Zur Aufgabe:
Können Sie den Text über das Notvertretungsrecht der Ehegatten nach der Betreuungsrechtsreform 2023 im Anschluss an seinen letzten Satz weiterführen?

Vorliegender Text:
== == ==
Neuerungen Betreuungsrechtsreform 2023

Neuerungen der Betreuungsrechtsreform 2023

Das Notvertretungsrecht der Ehegatten

Neuerungen Betreuungsrechtsreform 2023

Mit der Wiedereinführung des § 1358 BGB begründet der Gesetzgeber ein neues Recht der Ehegatten/eingetragenen Lebenspartner: das Notvertretungsrecht in Angelegenheiten der Gesundheitssorge. Es soll im Fall medizinischer „Notsituationen“ helfen, die gegenseitigen Beistandsmöglichkeiten der Eheleute/Lebenspartner zu verbessern und die Bestellung einer Betreuung zu vermeiden. Statt eines Betreuers nimmt der Ehe-/Lebenspartner dessen Aufgaben im Bereich der Gesundheitssorge wahr.
== == ==
Bereitgestellte Daten:
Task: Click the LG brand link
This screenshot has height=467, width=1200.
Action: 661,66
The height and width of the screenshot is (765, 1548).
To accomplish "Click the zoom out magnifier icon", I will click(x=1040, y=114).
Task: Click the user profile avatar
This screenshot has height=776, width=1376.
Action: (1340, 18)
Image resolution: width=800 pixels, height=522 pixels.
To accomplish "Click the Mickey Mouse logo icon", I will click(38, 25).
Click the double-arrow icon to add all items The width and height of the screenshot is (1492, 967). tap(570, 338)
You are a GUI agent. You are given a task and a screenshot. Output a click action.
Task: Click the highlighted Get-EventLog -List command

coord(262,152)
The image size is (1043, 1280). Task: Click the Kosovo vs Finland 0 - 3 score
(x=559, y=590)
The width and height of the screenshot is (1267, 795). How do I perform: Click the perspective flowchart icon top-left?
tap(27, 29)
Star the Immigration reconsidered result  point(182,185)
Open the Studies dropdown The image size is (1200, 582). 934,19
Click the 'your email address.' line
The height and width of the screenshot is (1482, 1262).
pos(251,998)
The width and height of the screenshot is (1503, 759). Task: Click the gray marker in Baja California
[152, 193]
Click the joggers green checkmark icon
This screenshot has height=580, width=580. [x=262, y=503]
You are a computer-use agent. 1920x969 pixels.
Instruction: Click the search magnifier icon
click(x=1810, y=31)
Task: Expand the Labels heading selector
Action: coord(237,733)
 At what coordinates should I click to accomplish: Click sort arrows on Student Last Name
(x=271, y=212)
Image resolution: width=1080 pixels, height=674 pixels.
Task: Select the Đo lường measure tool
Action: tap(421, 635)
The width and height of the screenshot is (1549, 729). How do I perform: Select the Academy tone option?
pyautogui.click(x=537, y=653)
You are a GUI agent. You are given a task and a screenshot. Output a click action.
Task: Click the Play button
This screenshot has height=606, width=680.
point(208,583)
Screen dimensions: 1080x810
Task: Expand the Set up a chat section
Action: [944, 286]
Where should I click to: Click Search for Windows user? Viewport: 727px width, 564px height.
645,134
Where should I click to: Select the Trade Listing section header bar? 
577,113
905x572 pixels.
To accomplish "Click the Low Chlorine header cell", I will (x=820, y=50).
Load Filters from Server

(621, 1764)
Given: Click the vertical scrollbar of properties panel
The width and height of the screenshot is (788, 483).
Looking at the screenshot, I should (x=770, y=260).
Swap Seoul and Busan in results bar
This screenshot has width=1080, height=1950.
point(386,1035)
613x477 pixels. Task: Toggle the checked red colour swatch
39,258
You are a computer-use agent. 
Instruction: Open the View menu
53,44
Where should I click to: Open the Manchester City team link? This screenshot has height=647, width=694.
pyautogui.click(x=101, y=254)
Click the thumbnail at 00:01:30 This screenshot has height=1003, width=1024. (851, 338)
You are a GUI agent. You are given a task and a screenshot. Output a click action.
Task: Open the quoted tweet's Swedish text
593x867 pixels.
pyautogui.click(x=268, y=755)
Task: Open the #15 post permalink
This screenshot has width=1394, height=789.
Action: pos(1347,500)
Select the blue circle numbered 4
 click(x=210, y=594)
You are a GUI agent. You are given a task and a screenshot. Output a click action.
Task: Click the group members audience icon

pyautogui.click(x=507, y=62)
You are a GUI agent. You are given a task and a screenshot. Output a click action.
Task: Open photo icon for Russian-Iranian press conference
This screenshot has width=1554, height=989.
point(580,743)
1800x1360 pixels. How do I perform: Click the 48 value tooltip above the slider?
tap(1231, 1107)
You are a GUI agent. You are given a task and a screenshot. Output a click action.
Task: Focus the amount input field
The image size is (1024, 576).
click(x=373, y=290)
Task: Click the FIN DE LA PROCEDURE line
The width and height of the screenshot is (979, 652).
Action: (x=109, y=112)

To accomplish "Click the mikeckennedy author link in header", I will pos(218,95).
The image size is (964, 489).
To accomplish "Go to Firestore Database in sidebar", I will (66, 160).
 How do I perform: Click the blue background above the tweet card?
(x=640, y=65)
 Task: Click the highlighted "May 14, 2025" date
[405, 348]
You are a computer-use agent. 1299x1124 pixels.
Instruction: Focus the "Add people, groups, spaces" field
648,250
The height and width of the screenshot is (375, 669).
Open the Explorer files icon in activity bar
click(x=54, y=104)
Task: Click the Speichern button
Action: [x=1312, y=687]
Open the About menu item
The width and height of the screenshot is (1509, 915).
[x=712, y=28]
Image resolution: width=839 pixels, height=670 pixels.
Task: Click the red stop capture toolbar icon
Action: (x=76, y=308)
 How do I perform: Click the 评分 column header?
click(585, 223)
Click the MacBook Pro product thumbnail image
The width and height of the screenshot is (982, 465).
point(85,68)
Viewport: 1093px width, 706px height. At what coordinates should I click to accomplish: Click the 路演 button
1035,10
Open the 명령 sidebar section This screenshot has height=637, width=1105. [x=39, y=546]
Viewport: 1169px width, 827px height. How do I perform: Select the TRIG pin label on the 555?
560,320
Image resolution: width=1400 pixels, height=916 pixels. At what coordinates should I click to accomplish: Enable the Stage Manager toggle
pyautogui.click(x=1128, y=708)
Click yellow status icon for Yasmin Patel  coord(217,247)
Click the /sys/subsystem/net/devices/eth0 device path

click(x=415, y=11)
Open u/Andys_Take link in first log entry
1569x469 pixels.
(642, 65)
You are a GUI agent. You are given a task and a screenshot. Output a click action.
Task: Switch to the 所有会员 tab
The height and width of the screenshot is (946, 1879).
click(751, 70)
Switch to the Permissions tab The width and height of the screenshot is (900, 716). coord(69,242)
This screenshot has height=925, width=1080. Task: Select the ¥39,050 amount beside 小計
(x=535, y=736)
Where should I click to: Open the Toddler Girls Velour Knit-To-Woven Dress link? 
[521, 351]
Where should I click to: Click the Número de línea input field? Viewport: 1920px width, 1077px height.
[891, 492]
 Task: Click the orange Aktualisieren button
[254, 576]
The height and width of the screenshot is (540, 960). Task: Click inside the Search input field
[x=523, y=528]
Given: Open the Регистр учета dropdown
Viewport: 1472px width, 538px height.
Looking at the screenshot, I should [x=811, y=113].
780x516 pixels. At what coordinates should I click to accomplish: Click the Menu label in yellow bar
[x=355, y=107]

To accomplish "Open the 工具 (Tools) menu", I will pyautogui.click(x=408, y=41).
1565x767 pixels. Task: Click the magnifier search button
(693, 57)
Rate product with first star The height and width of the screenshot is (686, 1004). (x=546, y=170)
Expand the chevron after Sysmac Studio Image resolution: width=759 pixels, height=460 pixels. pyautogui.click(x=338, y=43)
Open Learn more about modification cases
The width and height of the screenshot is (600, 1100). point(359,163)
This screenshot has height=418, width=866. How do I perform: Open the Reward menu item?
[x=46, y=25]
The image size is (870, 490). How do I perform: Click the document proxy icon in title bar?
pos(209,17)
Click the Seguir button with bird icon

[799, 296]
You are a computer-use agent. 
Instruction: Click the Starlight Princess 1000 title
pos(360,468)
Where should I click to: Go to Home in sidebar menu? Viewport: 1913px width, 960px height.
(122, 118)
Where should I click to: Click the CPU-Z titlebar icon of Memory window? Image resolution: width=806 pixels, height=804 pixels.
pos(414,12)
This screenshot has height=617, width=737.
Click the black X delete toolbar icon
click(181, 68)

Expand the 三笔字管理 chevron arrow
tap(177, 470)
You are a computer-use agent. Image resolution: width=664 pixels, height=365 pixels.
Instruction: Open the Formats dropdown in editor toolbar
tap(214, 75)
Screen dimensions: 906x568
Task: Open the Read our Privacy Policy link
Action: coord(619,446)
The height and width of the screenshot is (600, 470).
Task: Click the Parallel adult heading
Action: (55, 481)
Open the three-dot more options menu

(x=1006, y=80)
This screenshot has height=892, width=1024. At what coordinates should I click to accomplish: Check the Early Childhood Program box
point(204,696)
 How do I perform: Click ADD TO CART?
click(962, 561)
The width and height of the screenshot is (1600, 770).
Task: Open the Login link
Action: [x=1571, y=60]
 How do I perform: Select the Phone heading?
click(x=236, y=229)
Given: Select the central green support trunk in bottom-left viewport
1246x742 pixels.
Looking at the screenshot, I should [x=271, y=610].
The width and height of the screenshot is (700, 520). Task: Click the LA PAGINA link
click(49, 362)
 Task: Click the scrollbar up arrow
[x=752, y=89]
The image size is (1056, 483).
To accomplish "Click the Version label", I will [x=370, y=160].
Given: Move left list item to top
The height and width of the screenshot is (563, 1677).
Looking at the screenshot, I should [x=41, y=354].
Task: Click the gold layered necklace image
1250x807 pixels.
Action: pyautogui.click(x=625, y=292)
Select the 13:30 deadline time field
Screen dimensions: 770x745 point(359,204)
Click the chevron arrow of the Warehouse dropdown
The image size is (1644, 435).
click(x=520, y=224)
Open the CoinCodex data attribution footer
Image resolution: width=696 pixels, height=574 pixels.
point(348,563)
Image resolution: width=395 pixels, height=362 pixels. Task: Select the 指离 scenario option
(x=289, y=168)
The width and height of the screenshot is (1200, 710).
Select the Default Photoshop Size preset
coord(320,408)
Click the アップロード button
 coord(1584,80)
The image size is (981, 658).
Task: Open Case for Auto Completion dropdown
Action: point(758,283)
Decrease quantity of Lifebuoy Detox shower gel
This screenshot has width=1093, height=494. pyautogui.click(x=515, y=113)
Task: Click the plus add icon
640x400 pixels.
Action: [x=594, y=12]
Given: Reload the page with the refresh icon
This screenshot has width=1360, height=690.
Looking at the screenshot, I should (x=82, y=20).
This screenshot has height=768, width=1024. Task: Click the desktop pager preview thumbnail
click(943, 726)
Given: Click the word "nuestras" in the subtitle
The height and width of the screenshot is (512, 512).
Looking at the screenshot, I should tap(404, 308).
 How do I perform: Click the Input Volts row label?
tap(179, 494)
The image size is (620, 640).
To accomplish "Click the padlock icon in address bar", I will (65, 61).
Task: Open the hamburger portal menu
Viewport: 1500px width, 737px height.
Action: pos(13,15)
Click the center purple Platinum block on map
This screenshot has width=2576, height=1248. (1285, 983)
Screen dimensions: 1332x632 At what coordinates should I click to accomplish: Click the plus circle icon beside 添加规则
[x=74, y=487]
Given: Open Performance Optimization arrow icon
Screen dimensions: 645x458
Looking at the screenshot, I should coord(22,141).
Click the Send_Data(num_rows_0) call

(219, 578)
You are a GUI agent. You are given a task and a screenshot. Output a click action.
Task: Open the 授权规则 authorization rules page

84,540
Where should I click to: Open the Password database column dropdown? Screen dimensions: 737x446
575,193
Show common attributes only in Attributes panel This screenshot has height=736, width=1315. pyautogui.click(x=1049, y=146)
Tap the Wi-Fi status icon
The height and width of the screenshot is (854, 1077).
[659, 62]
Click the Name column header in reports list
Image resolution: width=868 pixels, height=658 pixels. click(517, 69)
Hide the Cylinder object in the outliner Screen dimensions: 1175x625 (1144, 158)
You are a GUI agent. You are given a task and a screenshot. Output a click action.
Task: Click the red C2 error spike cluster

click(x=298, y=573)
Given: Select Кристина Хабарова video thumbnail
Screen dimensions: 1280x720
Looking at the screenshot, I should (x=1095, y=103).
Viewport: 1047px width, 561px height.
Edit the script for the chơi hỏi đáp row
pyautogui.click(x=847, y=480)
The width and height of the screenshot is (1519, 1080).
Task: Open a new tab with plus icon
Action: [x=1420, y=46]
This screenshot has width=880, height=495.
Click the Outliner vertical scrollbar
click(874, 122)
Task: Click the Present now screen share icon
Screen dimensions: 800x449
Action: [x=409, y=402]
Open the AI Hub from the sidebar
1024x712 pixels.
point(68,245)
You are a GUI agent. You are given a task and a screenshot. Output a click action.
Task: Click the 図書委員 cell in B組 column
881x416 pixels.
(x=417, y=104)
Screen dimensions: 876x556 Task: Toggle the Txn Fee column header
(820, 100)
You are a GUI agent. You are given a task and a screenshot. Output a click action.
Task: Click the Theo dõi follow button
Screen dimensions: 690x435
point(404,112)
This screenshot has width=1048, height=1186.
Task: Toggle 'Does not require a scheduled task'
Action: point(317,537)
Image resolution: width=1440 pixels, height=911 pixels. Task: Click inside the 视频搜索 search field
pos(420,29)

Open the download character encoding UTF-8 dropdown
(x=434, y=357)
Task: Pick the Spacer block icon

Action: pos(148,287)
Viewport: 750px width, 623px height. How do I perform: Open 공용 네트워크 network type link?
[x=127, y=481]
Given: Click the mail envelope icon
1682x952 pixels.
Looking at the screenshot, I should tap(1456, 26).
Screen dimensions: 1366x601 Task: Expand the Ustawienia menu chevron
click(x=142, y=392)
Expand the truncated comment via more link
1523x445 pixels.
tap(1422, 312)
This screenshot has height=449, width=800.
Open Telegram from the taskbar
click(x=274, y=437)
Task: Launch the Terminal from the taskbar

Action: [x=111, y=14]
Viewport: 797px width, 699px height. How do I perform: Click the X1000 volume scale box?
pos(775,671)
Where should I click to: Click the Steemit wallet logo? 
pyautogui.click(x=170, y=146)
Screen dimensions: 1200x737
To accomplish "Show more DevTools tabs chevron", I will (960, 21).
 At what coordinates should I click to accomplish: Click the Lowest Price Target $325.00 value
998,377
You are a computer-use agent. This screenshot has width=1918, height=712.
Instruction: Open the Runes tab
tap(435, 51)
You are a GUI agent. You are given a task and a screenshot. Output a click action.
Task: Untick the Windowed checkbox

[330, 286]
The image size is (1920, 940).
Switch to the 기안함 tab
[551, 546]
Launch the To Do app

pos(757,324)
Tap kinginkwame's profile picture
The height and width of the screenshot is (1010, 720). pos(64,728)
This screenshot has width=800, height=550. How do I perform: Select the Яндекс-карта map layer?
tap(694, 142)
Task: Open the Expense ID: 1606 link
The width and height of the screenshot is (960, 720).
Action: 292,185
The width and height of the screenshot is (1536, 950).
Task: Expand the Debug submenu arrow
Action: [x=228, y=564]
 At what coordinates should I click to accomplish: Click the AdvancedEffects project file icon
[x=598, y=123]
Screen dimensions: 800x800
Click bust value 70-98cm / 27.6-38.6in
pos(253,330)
== == ==
Antwort:
Bei diesem Institut handelt es sich um ein Recht und nicht um eine Pflicht. Möchte oder kann der Ehe-/Lebenspartner die Vertretung nicht übernehmen, besteht seitens des behandelnden Arztes nach wie vor die Möglichkeit, das Betreuungsgericht zu kontaktieren.

Die Voraussetzungen für die Entstehung eines solchen Vertretungsrechtes sind schnell erklärt:

  • es muss eine wirksame Ehe oder eingetragene Lebenspartnerschaft bestehen und
  • einer der beiden Ehegatten/Lebenspartner muss durch eine akute gesundheitliche Beeinträchtigung oder Erkrankung hilfsbedürftig sein oder sich im Zustand der Bewusstlosigkeit befinden.

Bei Vorliegen diese Bedingungen ist der andere Ehegatte automatisch vertretungsberechtigt. Der behandelnde Arzt stellt dem Vertreter bei der ersten Ausübung seiner Vertretungsmacht einen Nachweis seiner Berechtigung aus. Allerdings muss sich der Vertretende gegenüber dem behandelnden Arzt ausdrücklich auf das Ehegattennotvertretungsrecht berufen.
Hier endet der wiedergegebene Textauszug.